Global vs. Local Federated Learning in Heterogeneous Acoustic Environments

Konferenz: Speech Communication - 15th ITG Conference
20.09.2023-22.09.2023 in Aachen

doi:10.30420/456164033

Tagungsband: ITG-Fb. 312: Speech Communication

Seiten: 5Sprache: EnglischTyp: PDF

Autoren:
Glitza, Rene; Becker, Luca; Martin, Rainer (Institute of Communication Acoustics, Ruhr-Universität Bochum, Germany)

Inhalt:
In complex acoustic environments, speech signals picked up by distributed microphones will depend on room acoustics and local ambient noise conditions. While privacy concerns would disallow sending raw audio to a centralized server, it is still of interest to adapt clients and possibly a centralized server to local conditions. In this paper, we analyze the benefits of (clustered) federated learning in a speech classification experiment where we adapt the classifier to local acoustic conditions. Specifically, we consider a multi-room apartment scenario with several acoustic sensors, target speakers, and ambient noise sources. A baseline gender recognition model trained on clean data is compared to models trained either with data from small sets of local (within room) clients or trained on data from clients of all rooms.
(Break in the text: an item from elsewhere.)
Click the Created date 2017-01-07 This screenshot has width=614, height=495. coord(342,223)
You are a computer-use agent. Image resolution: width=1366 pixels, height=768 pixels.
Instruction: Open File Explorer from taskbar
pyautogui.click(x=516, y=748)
The results of this case study show that averaging data from all clients of the simulated apartment increases the performance of the global model relative to the baseline, and that room-specific classification models improve classification performance on data in their respective local environment. Thus, it appears to be worthwhile and feasible to cluster devices in smart home environments and to adapt them to local acoustic conditions.